Düne kadar gün sektirmez faturaları burnumuza dayardınız.
Akla gelmeyecek kalemler uydurur, hesabı kabarttıkça kabartırdınız.
Bugün sayaç okumaktan vazgeçtiniz.
Neden?.
Korona demeyin sakın.
Depremlerde bile vazgeçmediniz paranızdan.
Şimdi nedir derdiniz?.
Yoksa fırsatçılık mı var?.
Vatandaşa sorarsan var.
Korona ayağına kadar gelmiş.
Ver ücretsiz izinleri okuma personeline; maaş kasada kalsın.
Nasıl olsa üç-beş ay sonra masrafa girmeden geçen yılın ortalamaları ile paranı alacaksın.
Bahane güzel, kar şahane.
Bundan sonrada bu sistemi uygulayın;
Adam çalıştırmayın, faturaları otomatiğe bağlayın gitsin.
Olmayacağının garantisi var mı?.
Para şirketin.
Akıl hükümetin.
Vatandaş şaşkın.
İnsaf sahipsiz.
En başta ben.
Geçen yıl evde üç kişi yaşıyorduk.
Şimdi bir kişiyiz.
Üstelik mutfakta kimse yok.
Çamaşır makinesi suskun.
Bulaşık makinesi yetim.
Fırın fişi çekmiş.
Çaydanlık demliğe hasret.
Ampuller bile nöbetleşe yanıyor.
Ve; ben geçen yılın ortalamasına göre ödeme yapacağım.
Akıl var, iz'an var diyeceğim;
Diyemiyorum.
Yok.
İşyerleri kapalı.
Haneler yazlıkta, yaylada, evlat evinde, yahut baba ocağında virüs belasından kaçmış millet.
Herkes masraflarını kısma derdinde.
Boş eve, dükkana, yazlığa, yaylalığa elektrik parası ödenecek.
Bunun adı en kibar haliyle fırsatçılıktır.
Ve devletin bu işe aracı yapılması ise büyük gaftır.

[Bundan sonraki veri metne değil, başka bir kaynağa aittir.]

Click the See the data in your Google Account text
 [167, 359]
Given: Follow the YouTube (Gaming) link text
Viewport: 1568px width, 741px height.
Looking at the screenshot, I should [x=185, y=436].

Elektrik şirketi işini yapsın.
Personeline ücretli izin versin.
Nöbetleşe okuma yöntemi bulsun.
Niyet iyi ise üç ay sonra gelsin sayacı o zaman okusun.
Parasını üç taksitte alsın.
Olmaz, yapmazlar.
Fırsat ayakta, hasta yatakta.
Kaçmaz elbette.
**
Sevdiğim Laflar;
"ZENGİN ARABASINI DAĞDAN AŞIRIR, FAKİR DÜZ OVADA YOLUN ŞAŞIRIR."